OK, cool. Not a bad idea. But it poses a distinct design challenge for the actual hero. It'd have to be fairly androgynous and devoid of any racial characteristics, so that the "You can be a hero" bit works regardless of who's looking at it.

So I sketched out some designs. One was a pretty obvious Iron Man rip-off. One was kind of a shadowy cloud character. The one the project manager and I ultimately liked best was...
The colors were chosen because they're official UW colors, but the design is modeled off the Invincible Man, a Jack Kirby design that I always really liked and think was/is sorely under-utilized. (A red cape was one of the design stipulations, since they're doing some photo pieces with employees wearing a red cape.)

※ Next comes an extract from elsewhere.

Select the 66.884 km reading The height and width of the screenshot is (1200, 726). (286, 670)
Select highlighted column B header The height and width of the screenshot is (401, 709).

The manager was really happy with it, and I started working up some of the materials for the project. But she called things to a quick halt last night because one of the higher ups finally got a look at it. He didn't like it at all. No, a hero should be decidedly male. With big muscles. And you need to see his face. Maybe just a domino mask or something. Short, dark hair. You know, a comic book superhero? Oh, and this total redesign obviously doesn't impact the schedule at all, so I have to have this approved and in several design pieces and off to the printer in less than a week. So the current version of our intrepid hero looks like...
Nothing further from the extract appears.